> _Task item_: Nothing but the lines from the one that contains "Select the 1Y time range button" through the end of the listing should appear, set down exactly.

START Input for this task

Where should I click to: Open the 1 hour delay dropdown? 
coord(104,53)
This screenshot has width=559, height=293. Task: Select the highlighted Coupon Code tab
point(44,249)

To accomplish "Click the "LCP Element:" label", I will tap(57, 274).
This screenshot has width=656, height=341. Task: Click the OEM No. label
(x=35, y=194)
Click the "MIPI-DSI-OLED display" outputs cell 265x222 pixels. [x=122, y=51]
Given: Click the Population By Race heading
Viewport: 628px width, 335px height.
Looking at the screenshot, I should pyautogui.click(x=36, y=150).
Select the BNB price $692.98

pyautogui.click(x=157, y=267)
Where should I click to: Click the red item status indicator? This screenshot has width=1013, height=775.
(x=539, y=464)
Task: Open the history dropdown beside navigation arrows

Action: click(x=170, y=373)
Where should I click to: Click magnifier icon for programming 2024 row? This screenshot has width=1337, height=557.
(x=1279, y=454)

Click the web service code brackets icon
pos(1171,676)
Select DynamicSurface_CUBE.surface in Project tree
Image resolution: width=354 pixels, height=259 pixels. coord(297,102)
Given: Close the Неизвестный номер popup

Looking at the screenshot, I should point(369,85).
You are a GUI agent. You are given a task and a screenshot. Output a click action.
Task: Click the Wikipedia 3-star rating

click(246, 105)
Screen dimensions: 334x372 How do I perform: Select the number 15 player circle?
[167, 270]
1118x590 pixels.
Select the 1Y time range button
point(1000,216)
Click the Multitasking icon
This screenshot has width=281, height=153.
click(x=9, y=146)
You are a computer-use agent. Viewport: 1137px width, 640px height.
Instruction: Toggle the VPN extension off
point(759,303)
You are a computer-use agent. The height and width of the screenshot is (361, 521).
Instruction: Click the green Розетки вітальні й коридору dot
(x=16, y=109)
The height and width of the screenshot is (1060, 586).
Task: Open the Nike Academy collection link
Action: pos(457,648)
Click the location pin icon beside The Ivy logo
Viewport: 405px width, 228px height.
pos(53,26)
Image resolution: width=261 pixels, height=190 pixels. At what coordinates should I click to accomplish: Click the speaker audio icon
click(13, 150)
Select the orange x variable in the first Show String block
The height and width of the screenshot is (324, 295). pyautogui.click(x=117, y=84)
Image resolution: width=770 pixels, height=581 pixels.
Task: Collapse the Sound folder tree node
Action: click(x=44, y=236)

END Input for this task

> _Final answer_:
Select the 1Y time range button
point(1000,216)
Click the Multitasking icon
This screenshot has width=281, height=153.
click(x=9, y=146)
You are a computer-use agent. Viewport: 1137px width, 640px height.
Instruction: Toggle the VPN extension off
point(759,303)
You are a computer-use agent. The height and width of the screenshot is (361, 521).
Instruction: Click the green Розетки вітальні й коридору dot
(x=16, y=109)
The height and width of the screenshot is (1060, 586).
Task: Open the Nike Academy collection link
Action: pos(457,648)
Click the location pin icon beside The Ivy logo
Viewport: 405px width, 228px height.
pos(53,26)
Image resolution: width=261 pixels, height=190 pixels. At what coordinates should I click to accomplish: Click the speaker audio icon
click(13, 150)
Select the orange x variable in the first Show String block
The height and width of the screenshot is (324, 295). pyautogui.click(x=117, y=84)
Image resolution: width=770 pixels, height=581 pixels.
Task: Collapse the Sound folder tree node
Action: click(x=44, y=236)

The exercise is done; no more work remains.